WHAT MAKES you happy? Can you measure something as subjective as your own happiness? If you knew the answers to those questions, would you change your plans for the future?
Dr Martin Seligman of the University of Pennsyslvania makes a convincing case for using Positive Psychology to make world a happier place, an aim that runs parallel to the traditional role of the clinical psychologist, which is to try and make it a less unhappy place.
At the Positive Psychology Center's Authentic Happiness website, you can register and use all the resources for free, including the VIA Survey of Character Strengths which, in 240 questions, aims to rate 24 'strengths'. It's intended to give you some insight and inspiration into what makes you happy and it certainly worked for me; they got it exactly right in identifying my 'Top Strength' as a 'Curiosity and interest in the world'. That is what makes me happy and, conversely, I feel frustrated when I can't get out and see the world for myself.

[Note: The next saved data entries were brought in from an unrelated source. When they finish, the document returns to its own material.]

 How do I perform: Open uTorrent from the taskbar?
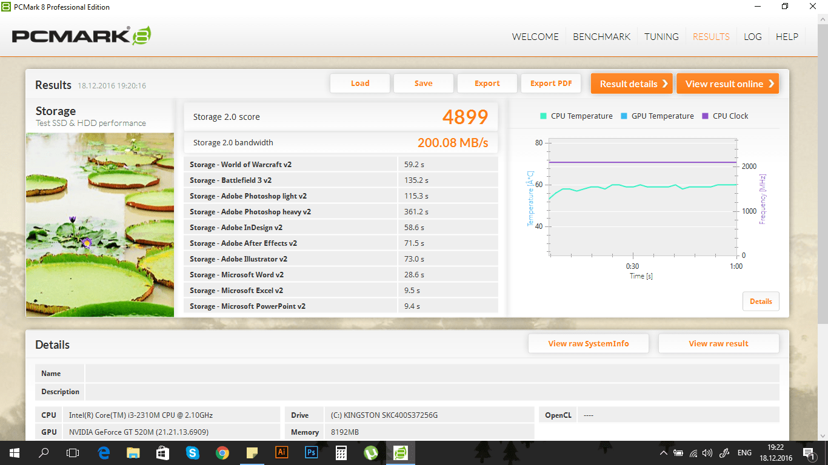point(370,452)
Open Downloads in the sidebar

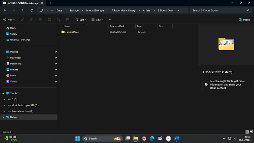[x=15, y=58]
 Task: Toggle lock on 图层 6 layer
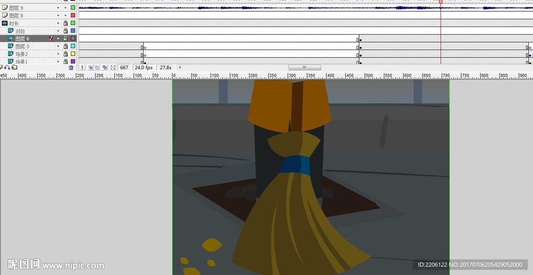pos(66,38)
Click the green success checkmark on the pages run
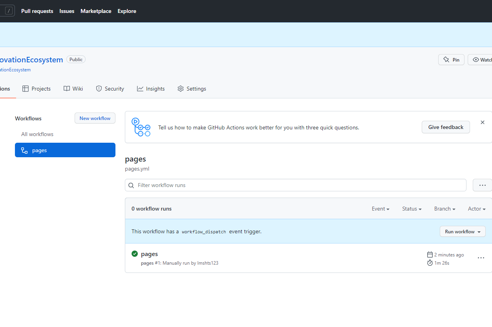Image resolution: width=492 pixels, height=327 pixels. coord(134,254)
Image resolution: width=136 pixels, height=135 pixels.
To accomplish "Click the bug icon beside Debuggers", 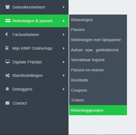I will click(7, 89).
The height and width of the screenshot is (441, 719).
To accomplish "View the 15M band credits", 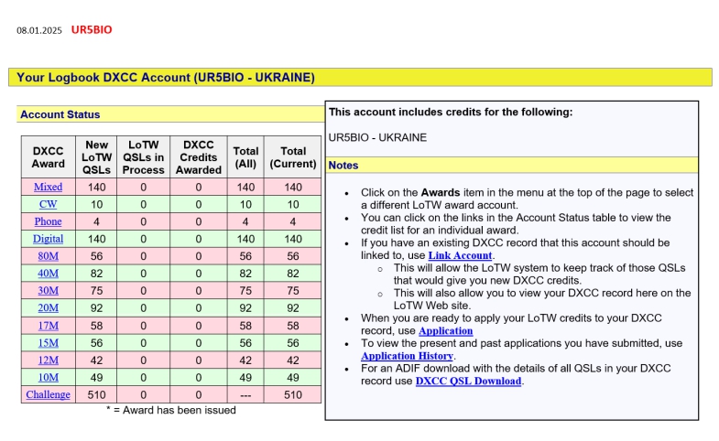I will point(48,343).
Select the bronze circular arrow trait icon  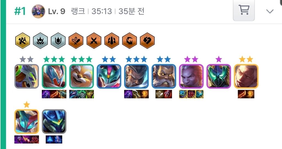(129, 40)
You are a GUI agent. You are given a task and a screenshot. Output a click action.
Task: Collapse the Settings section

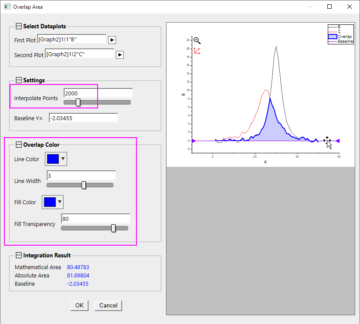pos(19,80)
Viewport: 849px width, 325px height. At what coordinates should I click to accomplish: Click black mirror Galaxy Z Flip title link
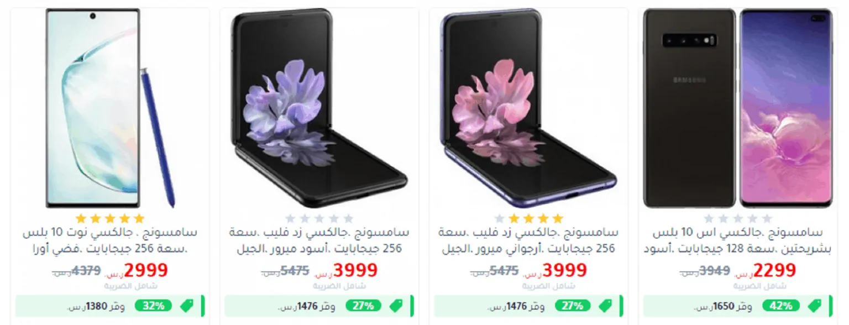[x=319, y=240]
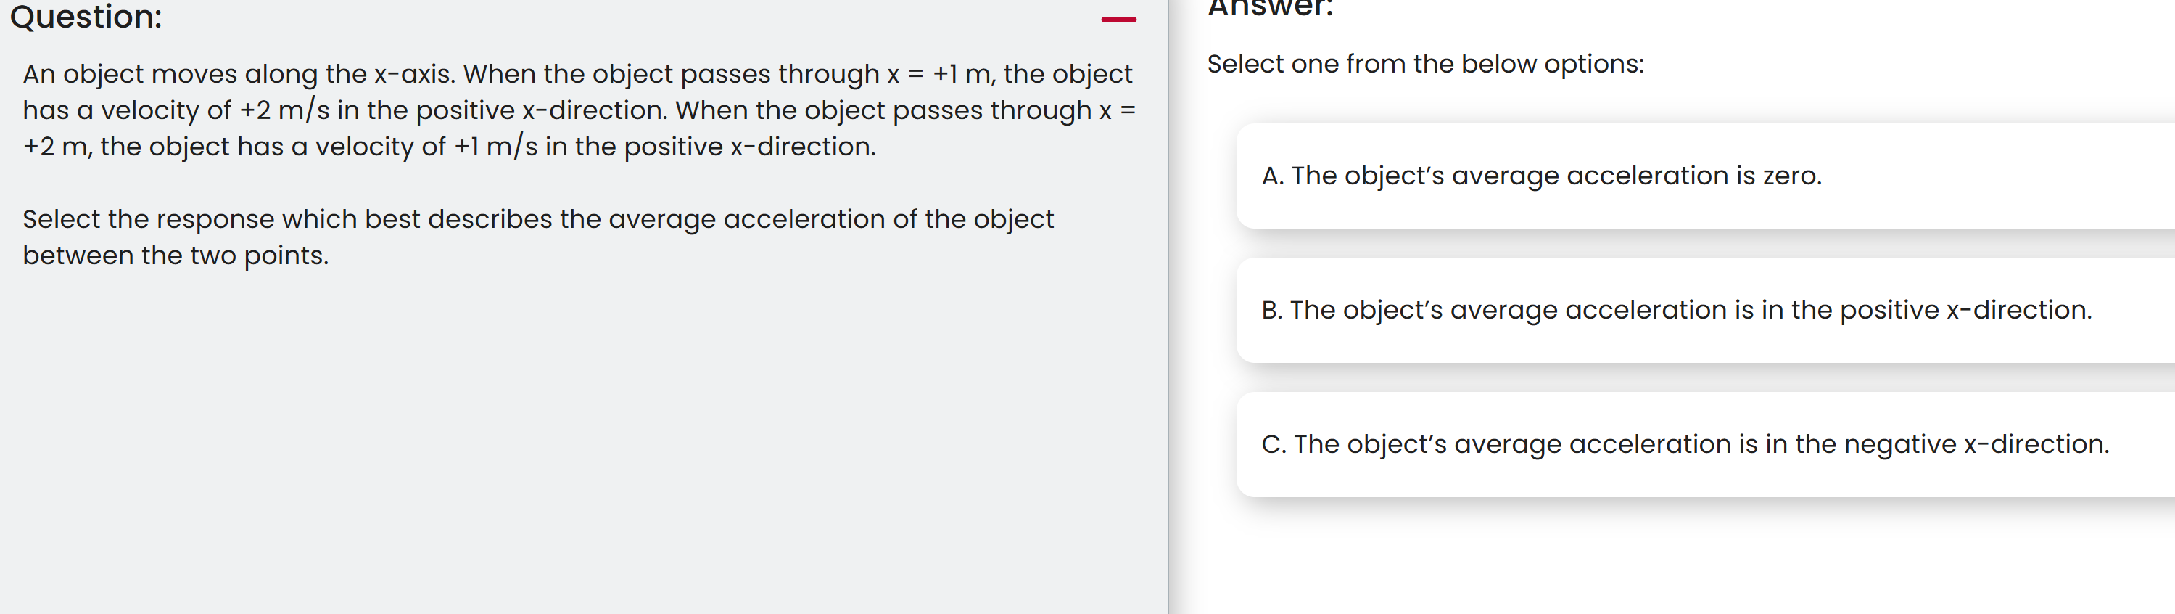The image size is (2175, 614).
Task: Collapse the Question panel using the red minus icon
Action: (1120, 21)
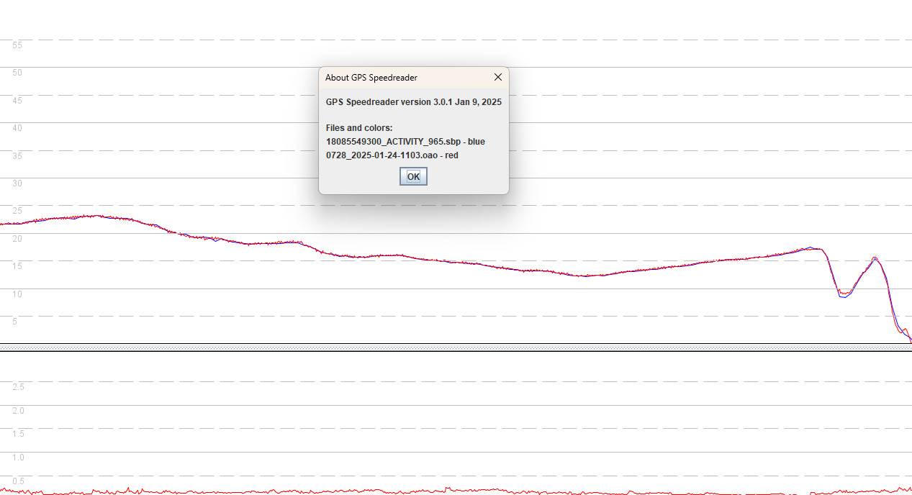Click the 1.5 label on the lower chart
Viewport: 912px width, 495px height.
pyautogui.click(x=18, y=434)
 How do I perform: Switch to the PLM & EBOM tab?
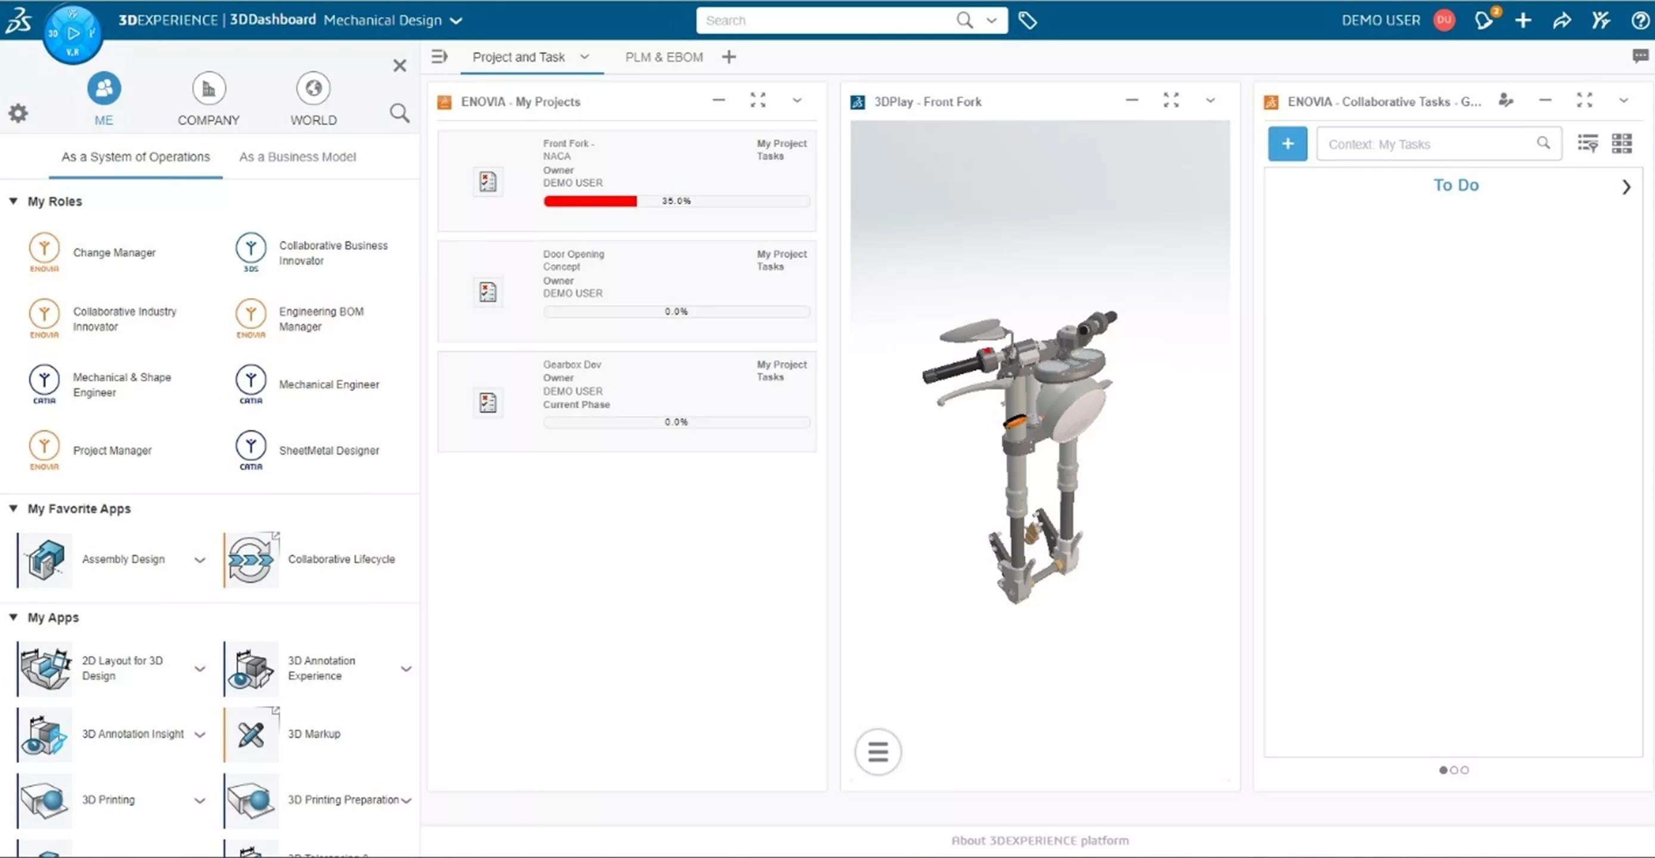663,56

“You are curious about everything.” the results tell me, “You like exploration and discovery.”
They suggest that I should pay attention to my 'signature strengths' and find ways to use them more often. They rate a 'Love of Learning' and an 'Appreciation of beauty and excellence' as my second and third strengths with 'Fairness, equity, and justice' and 'Zest, enthusiasm, and energy' trailing a little behind. That's fair enough; my zest and energy have been known to tail off at times.
Joking apart, for me the results are surprisingly accurate. Without asking any specific questions about what I do for a livng, they've summed up the sketchbook habit with uncanny precision;
“You love learning new things . . . anywhere and everywhere there is an opportunity to learn. You notice and appreciate beauty . . . in all domains of life from nature to art . . . to science to everyday experience.”
“Regardless of what you do, . . . approach it with excitement and energy . . . never do anything halfway or halfheartedly. For you, life is an adventure ”
It reads like a mission statement and I can't wait to set off with my sketchbook, pen and watercolours.